--- START ---

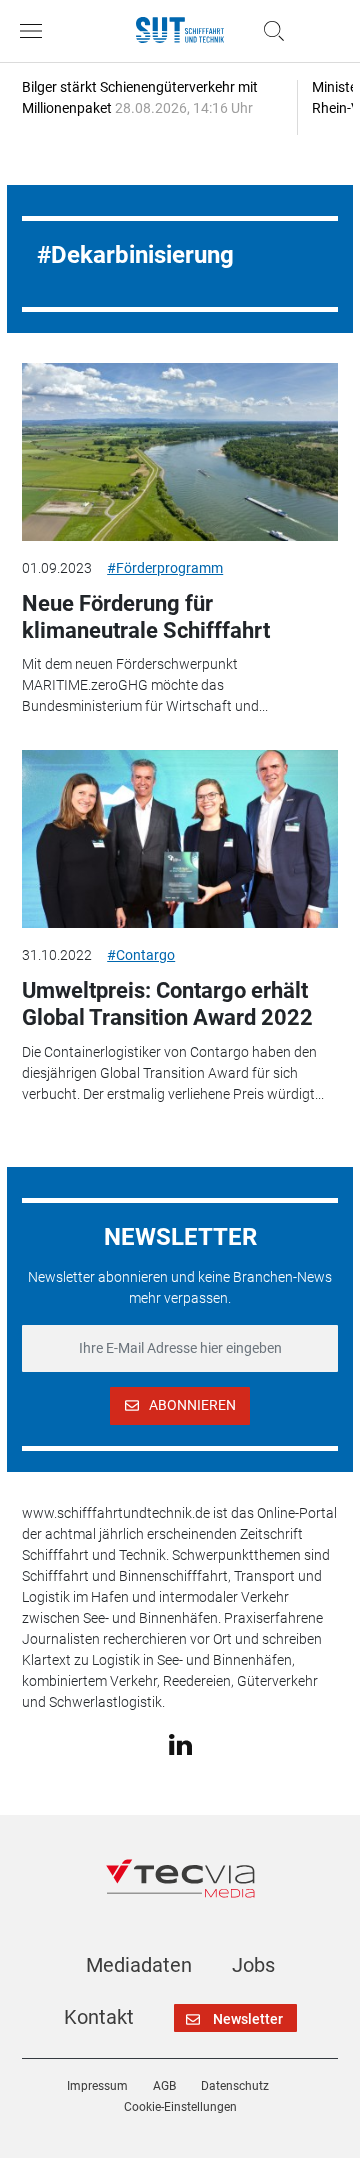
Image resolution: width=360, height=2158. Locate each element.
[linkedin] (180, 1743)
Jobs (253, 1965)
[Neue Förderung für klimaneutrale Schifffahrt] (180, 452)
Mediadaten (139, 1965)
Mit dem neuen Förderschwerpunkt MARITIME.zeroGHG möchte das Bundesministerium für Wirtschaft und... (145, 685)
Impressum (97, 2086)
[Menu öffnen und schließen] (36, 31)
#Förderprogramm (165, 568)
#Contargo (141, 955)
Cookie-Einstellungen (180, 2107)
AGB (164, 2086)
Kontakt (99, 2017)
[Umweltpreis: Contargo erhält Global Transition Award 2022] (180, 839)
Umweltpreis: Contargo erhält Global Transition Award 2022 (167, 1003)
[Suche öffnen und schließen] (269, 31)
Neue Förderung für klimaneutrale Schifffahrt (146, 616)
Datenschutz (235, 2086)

--- END ---
--- START ---

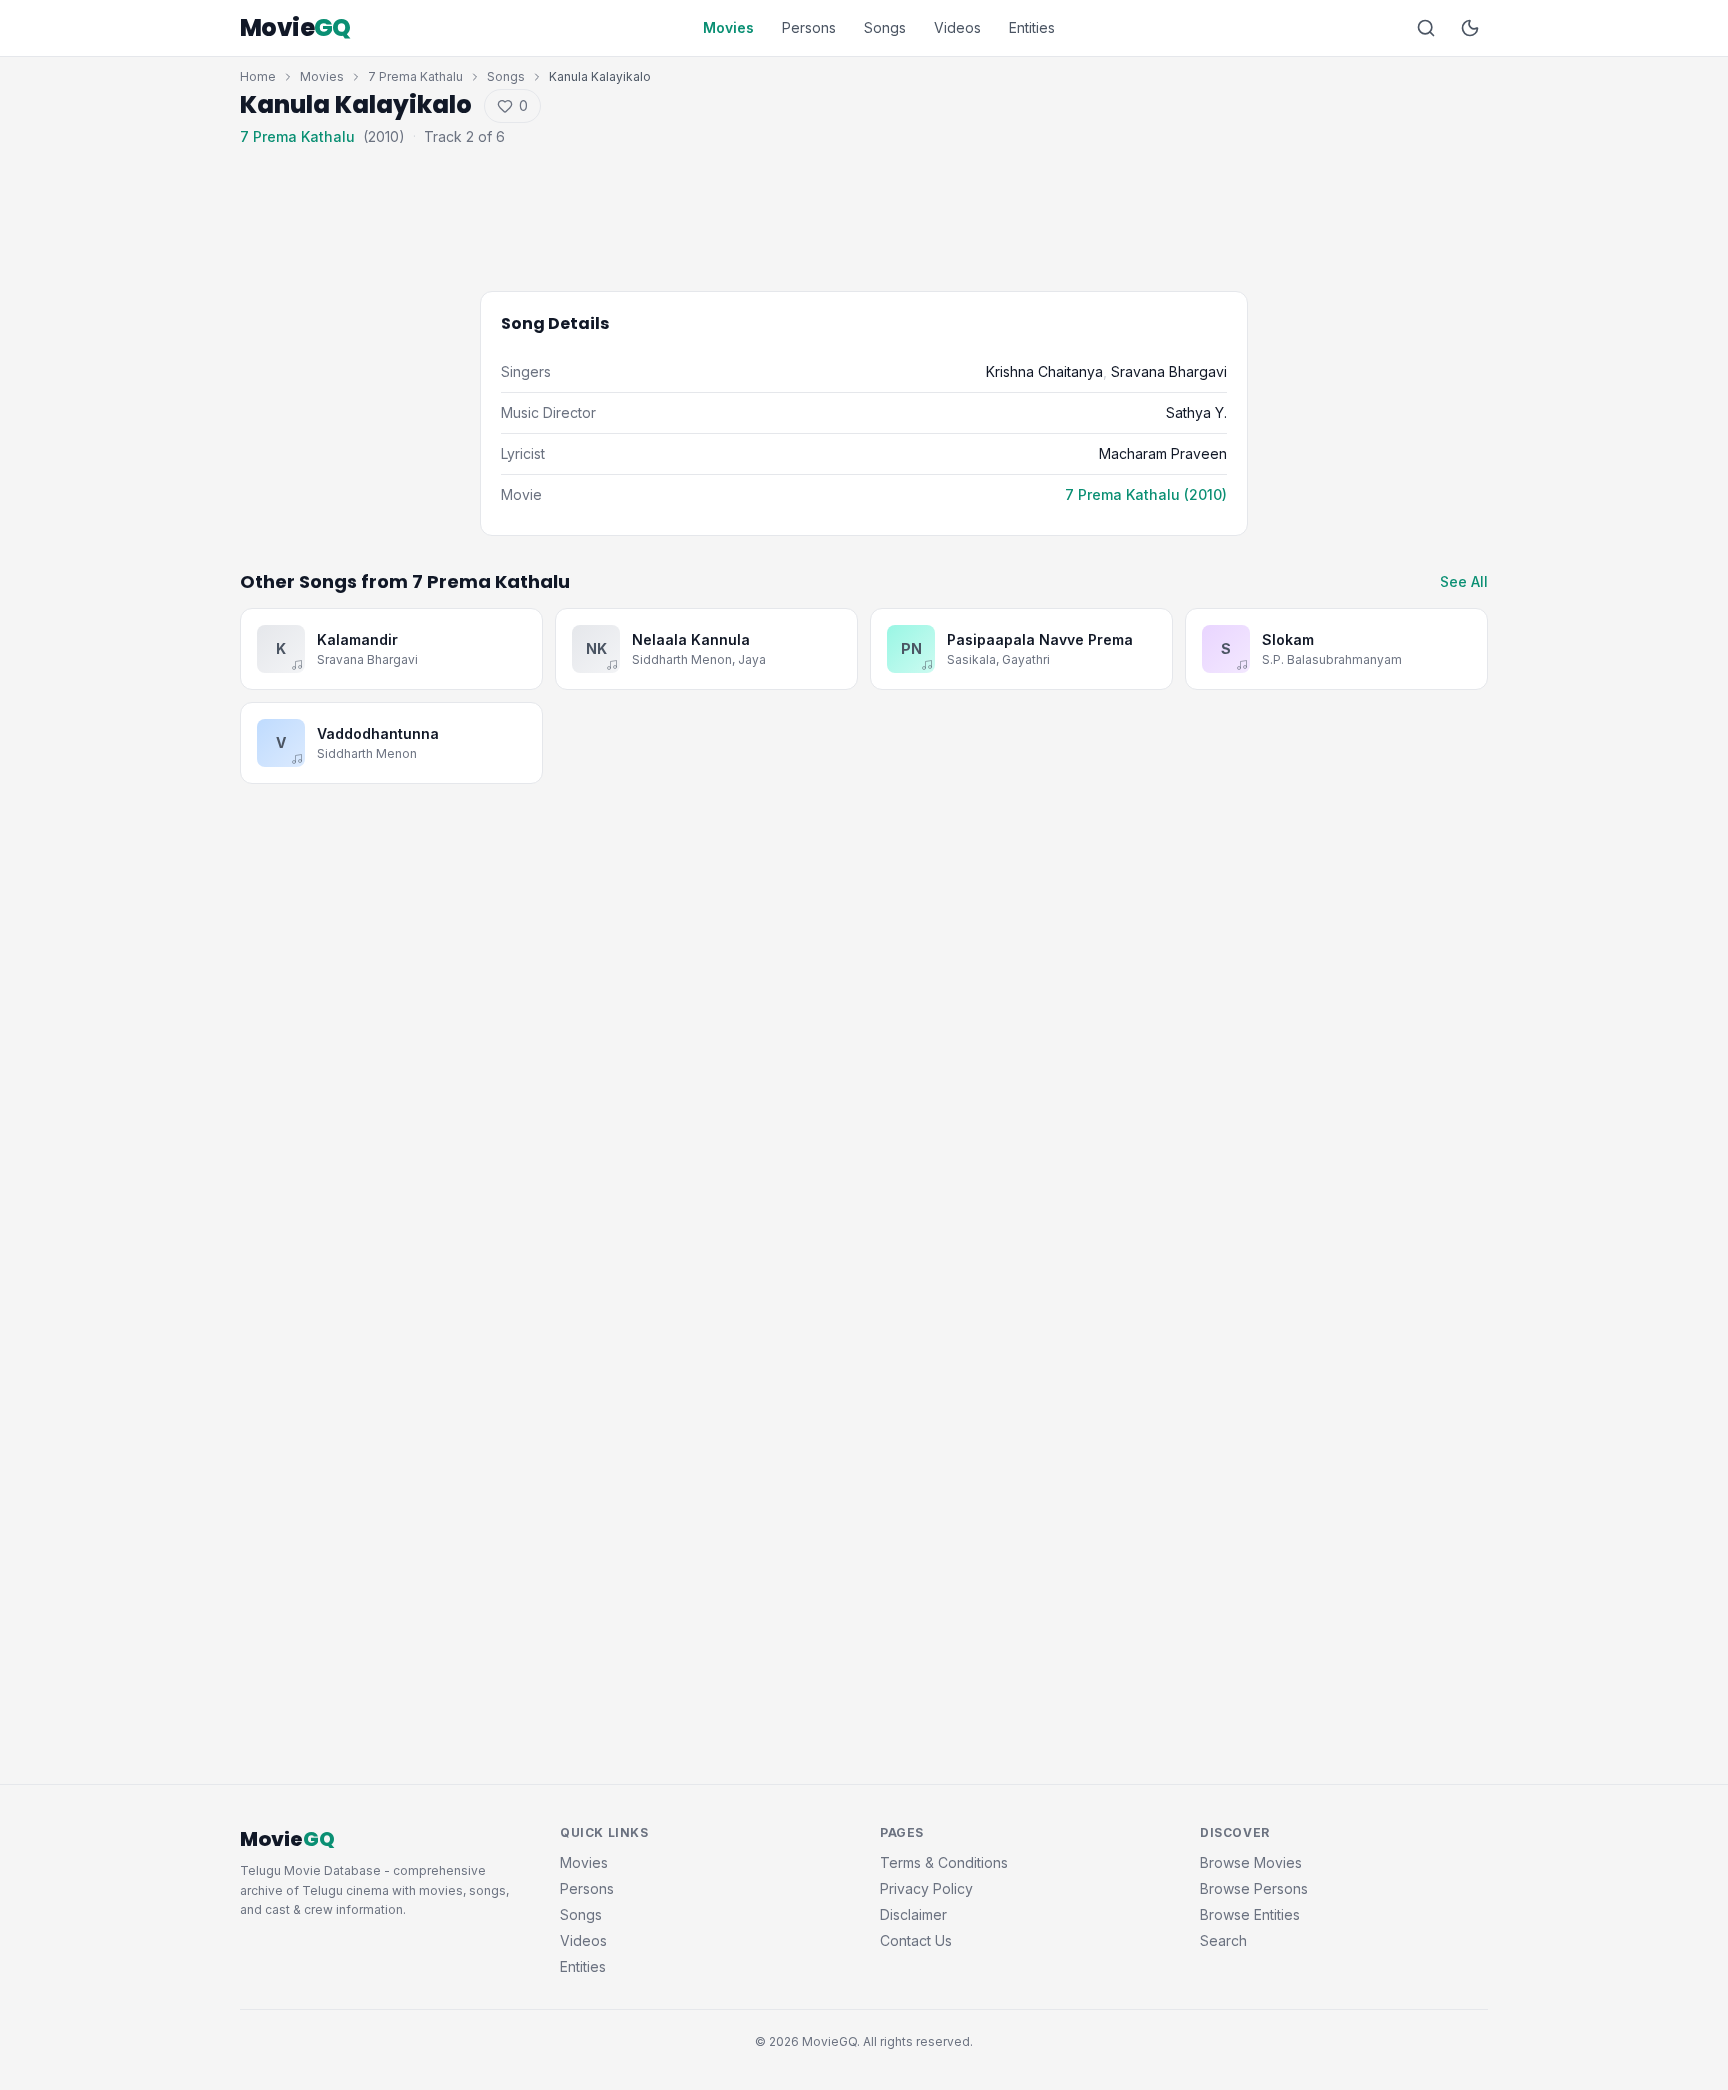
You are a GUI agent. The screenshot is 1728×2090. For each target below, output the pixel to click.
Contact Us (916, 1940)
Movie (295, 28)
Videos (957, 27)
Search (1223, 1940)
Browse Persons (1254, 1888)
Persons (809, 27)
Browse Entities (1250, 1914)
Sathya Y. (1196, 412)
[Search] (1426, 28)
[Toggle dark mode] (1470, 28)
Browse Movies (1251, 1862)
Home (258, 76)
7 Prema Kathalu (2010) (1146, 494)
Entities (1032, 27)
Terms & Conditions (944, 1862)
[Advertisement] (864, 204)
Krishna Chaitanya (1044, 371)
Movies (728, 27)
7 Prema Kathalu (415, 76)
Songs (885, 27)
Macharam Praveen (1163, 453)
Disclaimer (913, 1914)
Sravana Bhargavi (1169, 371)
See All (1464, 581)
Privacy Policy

--- END ---

## What you have to do
As listed above, the lines from the line with "[Neue Förderung für" to the line with "#Contargo (141, 955)" are to be echoed exactly, with both ends included and nothing added.

## Task result
[Neue Förderung für klimaneutrale Schifffahrt] (180, 452)
Mediadaten (139, 1965)
Mit dem neuen Förderschwerpunkt MARITIME.zeroGHG möchte das Bundesministerium für Wirtschaft und... (145, 685)
Impressum (97, 2086)
[Menu öffnen und schließen] (36, 31)
#Förderprogramm (165, 568)
#Contargo (141, 955)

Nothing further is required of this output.